What is Prader-Willi Syndrome?

Some people joke about always feeling hungry when someone calls them out for gaining weight, but for children who go to great pains just to get a morsel of food because they never feel full, it’s no longer a joke.

Symptoms and Diagnosis

Prader-Willi syndrome is a genetic disease caused by an error in the chromosomes, specifically chromosome 15. There is no explanation why this happens, and the symptoms do not usually manifest in infants until they start feeding. Although there are no obvious physical defects, it affects the child’s behavior, learning capabilities, and emotional growth.

The most obvious symptom is the child’s insatiable hunger, caused by the body’s inability to send signals whether it’s full or not no matter how much the child eats. As a result, the child is constantly seeking food and may be in danger of obesity and its related problems. They are also prone to learning difficulties, restricted growth, and behavioral problems, and the only way to determine if the child has PWS is through genetic testing if the child shows some of these symptoms.

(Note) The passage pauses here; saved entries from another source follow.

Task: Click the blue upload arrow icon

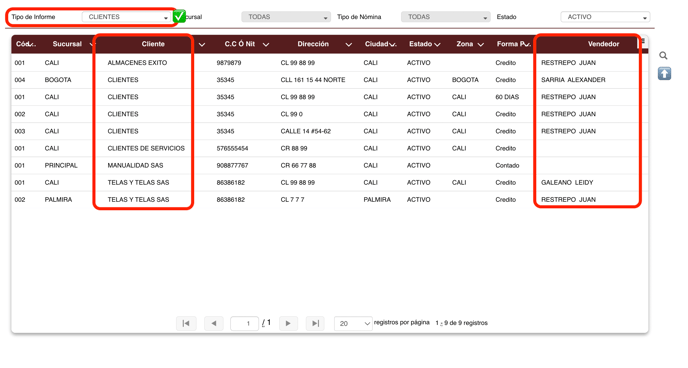Action: (664, 73)
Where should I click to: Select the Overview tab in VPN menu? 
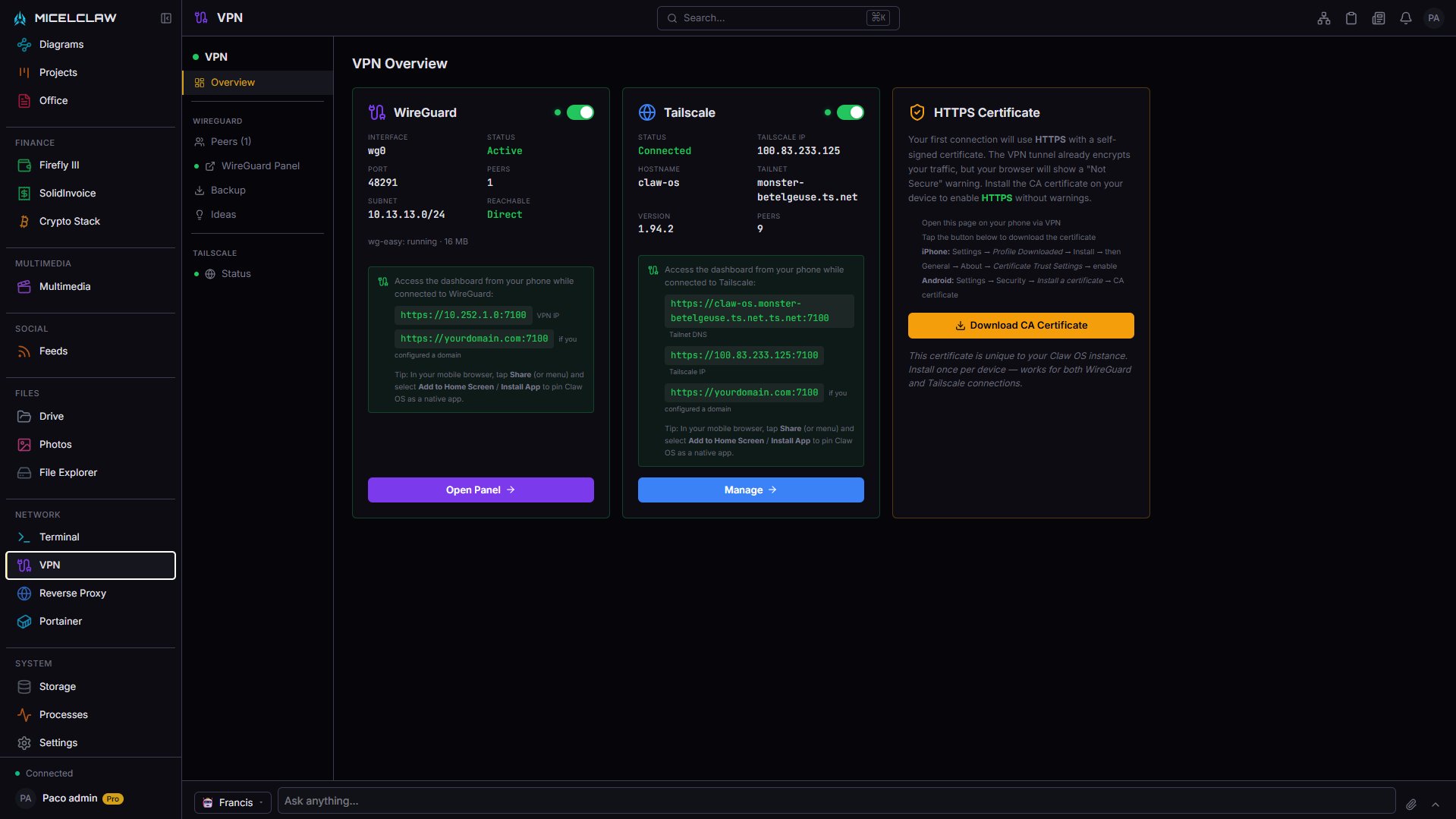pyautogui.click(x=233, y=83)
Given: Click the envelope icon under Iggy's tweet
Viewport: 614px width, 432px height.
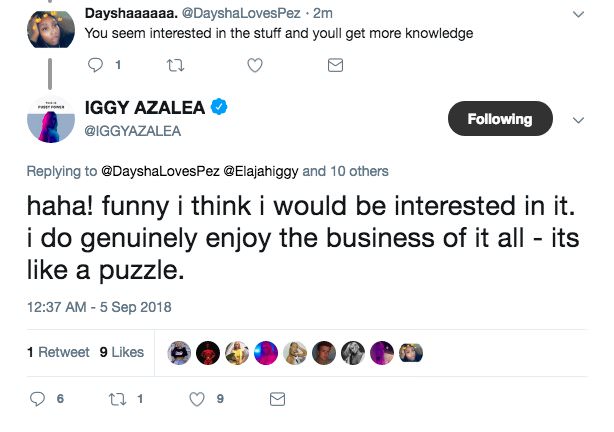Looking at the screenshot, I should [x=278, y=398].
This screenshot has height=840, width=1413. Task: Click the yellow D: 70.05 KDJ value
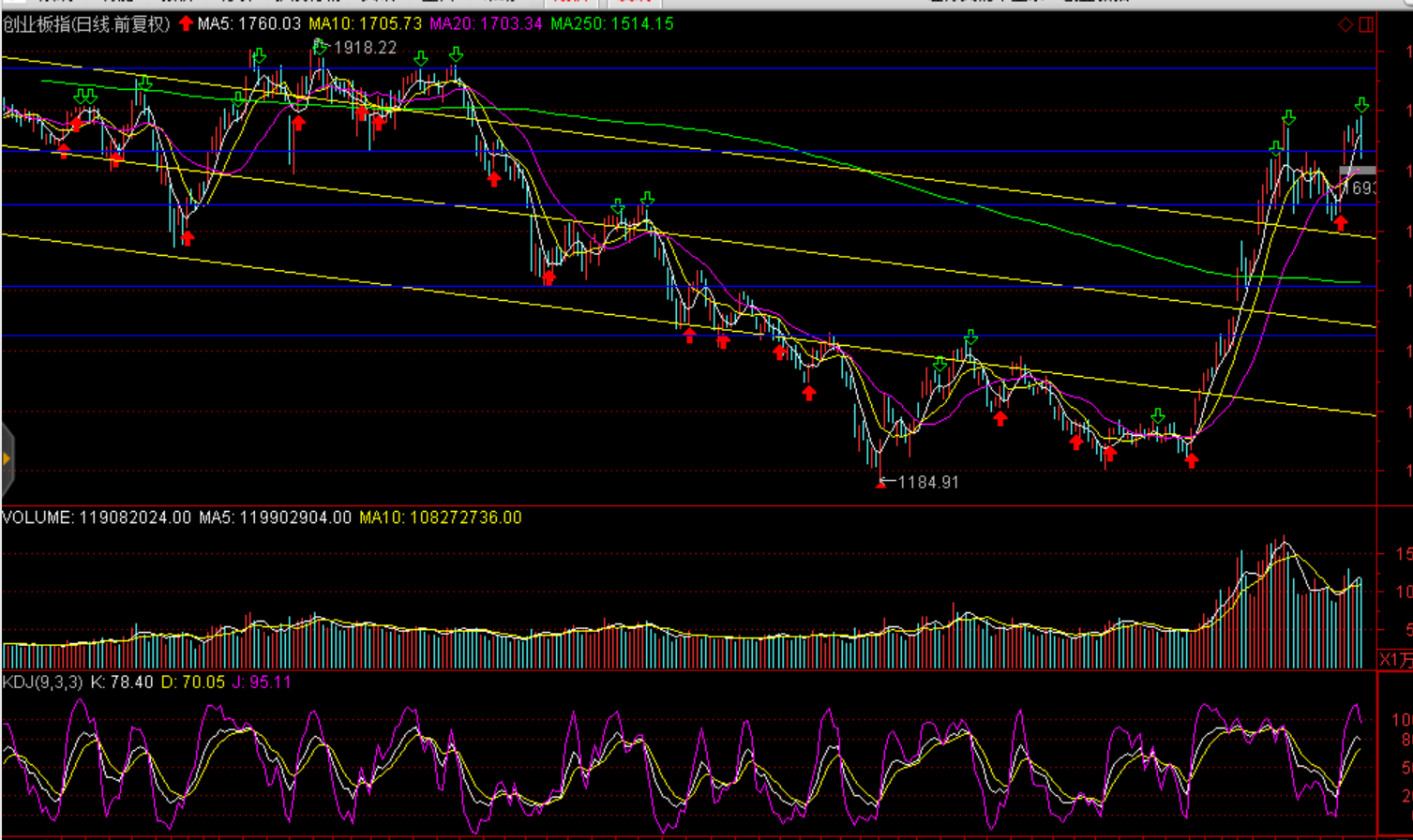(193, 682)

Treatment of Prader-Willi Syndrome

Unfortunately, there is no cure for PWS, which is why parents are advised to closely monitor the child’s eating habits and to manage the symptoms associated with weight problems. Most families affected by this disease need to impose a restricted but balanced and healthy diet for the child, a task that can be emotionally draining for parents.

The child will go to great lengths to obtain food, and there are even cases where the child would willingly eat animal excrement just to satisfy their hunger. Dealing with the child’s behavior problems brought about by constant hunger is the most challenging part of the treatment, not the diet itself. Some teenagers with PWS live in care facilities to help them eat a healthy diet and enjoy a safe environment, although a strict meal plan at home will give the same benefits.

Lifestyle and Diet

The symptoms of PWS are not life-threatening as long as the family of the child can control the eating habits and prevent problems associated with obesity. Infants with PWS are advised to have a high-calorie formula to prevent the decrease in muscle tone, while older children may be given human growth hormone treatment if there are problems in the child’s physical growth and development.

Others are also advised to get hormone replacement therapy to reduce the risk of developing osteoporosis and a to observe a reduced-calories diet to manage the child’s weight. Physical activities are also encouraged to maintain an ideal weight and to take off the child’s mind from food obsession. Other physical symptoms are treated separately if the child has diabetes, scoliosis, hypothyroidism or eye problems.